Dataset excerpts:
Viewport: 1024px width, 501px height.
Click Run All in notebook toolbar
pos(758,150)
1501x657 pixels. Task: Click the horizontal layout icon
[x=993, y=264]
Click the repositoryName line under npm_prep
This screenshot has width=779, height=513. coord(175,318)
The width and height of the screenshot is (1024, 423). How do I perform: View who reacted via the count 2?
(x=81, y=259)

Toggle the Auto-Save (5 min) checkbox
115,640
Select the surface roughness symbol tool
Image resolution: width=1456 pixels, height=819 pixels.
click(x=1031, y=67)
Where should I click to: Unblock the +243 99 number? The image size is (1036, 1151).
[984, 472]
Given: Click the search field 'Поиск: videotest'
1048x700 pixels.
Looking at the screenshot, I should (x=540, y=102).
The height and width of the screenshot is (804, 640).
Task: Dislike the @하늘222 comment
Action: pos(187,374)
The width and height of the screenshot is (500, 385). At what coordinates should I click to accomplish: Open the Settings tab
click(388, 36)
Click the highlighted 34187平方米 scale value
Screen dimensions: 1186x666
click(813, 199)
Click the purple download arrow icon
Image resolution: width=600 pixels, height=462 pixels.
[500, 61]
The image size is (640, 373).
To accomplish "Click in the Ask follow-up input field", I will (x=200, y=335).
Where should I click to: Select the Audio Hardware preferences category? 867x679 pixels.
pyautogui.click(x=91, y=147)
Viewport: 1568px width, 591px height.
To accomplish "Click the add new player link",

**Work instructions**
Every line of the data is to be printed again exactly.

**Solution for this problem**
Viewport: 1024px width, 501px height.
Click Run All in notebook toolbar
pos(758,150)
1501x657 pixels. Task: Click the horizontal layout icon
[x=993, y=264]
Click the repositoryName line under npm_prep
This screenshot has width=779, height=513. coord(175,318)
The width and height of the screenshot is (1024, 423). How do I perform: View who reacted via the count 2?
(x=81, y=259)

Toggle the Auto-Save (5 min) checkbox
115,640
Select the surface roughness symbol tool
Image resolution: width=1456 pixels, height=819 pixels.
click(x=1031, y=67)
Where should I click to: Unblock the +243 99 number? The image size is (1036, 1151).
[984, 472]
Given: Click the search field 'Поиск: videotest'
1048x700 pixels.
Looking at the screenshot, I should (x=540, y=102).
The height and width of the screenshot is (804, 640).
Task: Dislike the @하늘222 comment
Action: pos(187,374)
The width and height of the screenshot is (500, 385). At what coordinates should I click to accomplish: Open the Settings tab
click(388, 36)
Click the highlighted 34187平方米 scale value
Screen dimensions: 1186x666
click(813, 199)
Click the purple download arrow icon
Image resolution: width=600 pixels, height=462 pixels.
[500, 61]
The image size is (640, 373).
To accomplish "Click in the Ask follow-up input field", I will (x=200, y=335).
Where should I click to: Select the Audio Hardware preferences category? 867x679 pixels.
pyautogui.click(x=91, y=147)
Viewport: 1568px width, 591px height.
To accomplish "Click the add new player link",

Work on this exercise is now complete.